Measurement of the pancreas-specific isoenzyme of amylase can improve the diagnostic specificity of plasma amylase determinations. Measurement of serum lipase activity has been reported to be a more specific test for acute pancreatitis, but the test is little used in the UK. A combination of lipase and amylase measurement has been reported to have specificity and sensitivity of approximately 90%.
In severe pancreatitis, methaemalbumin may be detectable in the plasma, but this finding is not sufficiently consistent to be of diagnostic value. The plasma of patients with pancreatitis may be lipaemic (due to hypertriglyceridaemia), and there may be a mild increase in bilirubin concentration and alkaline phosphatase activity.

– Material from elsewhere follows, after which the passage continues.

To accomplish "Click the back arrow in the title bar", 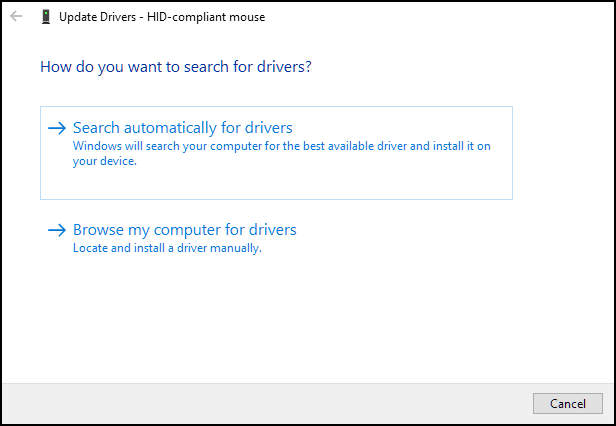I will (x=15, y=17).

Several prognostic scoring systems that include biochemical data have been developed for acute pancreatitis to identify patients at greatest risk who should be managed in an intensive care facility. Three or more Ranson’s criteria (Fig. 6.4) constitute severe pancreatitis: mortality is <1% if only one or two signs are present, but >40% with five or more. The APACHE-II scoring system (applicable to many acute conditions) is more complicated but more powerful: it is based on the measurement of 12 physiological measurements, the patient’s age and evidence of chronic illness on admission. A plasma C-reactive protein concentration of >150 mg/L is also a good marker of disease severity.
Figure 6.4 Ranson’s criteria of severity in acute pancreatitis. aThese figures are for pancreatitis not due to gallstones; slightly different figures apply to gallstone-induced pancreatitis. (Data taken from Ranson JH, Rifkind KM, Roses DF et al. Prognostic signs and the role of operative management in acute pancreatitis. Surg Gynecol Obstet 1974; 139:69–81.)